Wherever "legend" turns up in the entries, copy out the line that holds it.

(Source data)
§
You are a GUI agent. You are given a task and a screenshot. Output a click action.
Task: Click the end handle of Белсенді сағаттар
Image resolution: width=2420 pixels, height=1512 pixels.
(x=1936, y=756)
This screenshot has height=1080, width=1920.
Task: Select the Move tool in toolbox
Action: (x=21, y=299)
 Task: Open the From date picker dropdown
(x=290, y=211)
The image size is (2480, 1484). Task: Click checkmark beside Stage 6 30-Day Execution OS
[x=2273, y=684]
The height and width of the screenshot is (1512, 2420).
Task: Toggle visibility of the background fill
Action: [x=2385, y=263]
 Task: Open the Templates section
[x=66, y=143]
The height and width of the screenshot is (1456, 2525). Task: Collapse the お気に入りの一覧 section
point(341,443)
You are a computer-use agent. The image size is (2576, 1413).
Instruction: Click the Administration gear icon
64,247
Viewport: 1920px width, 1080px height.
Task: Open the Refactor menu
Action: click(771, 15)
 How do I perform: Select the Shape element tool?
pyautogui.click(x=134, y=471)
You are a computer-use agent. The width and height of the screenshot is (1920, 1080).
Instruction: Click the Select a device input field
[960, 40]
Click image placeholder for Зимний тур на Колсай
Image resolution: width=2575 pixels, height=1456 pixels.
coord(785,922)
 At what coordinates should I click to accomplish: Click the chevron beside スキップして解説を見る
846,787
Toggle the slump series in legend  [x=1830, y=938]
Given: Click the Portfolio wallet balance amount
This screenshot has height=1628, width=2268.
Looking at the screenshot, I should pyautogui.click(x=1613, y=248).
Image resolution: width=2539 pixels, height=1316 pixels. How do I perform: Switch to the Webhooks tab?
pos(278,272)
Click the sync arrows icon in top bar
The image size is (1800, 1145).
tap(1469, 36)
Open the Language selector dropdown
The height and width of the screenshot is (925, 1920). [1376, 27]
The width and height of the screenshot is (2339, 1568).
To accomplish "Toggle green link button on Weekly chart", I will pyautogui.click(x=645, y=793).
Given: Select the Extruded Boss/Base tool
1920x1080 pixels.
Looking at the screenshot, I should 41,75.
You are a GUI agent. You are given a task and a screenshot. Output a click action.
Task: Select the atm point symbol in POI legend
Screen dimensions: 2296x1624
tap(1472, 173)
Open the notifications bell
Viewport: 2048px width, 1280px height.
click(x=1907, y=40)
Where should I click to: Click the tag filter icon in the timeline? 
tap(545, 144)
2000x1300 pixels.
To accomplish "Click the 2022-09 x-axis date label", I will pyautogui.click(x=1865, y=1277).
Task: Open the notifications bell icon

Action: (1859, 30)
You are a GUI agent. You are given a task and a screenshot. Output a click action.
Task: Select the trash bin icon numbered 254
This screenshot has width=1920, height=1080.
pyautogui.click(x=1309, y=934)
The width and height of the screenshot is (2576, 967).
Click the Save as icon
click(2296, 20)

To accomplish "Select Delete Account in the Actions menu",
§
Task result:
Toggle the slump series in legend  [x=1830, y=938]
Task: Select the atm point symbol in POI legend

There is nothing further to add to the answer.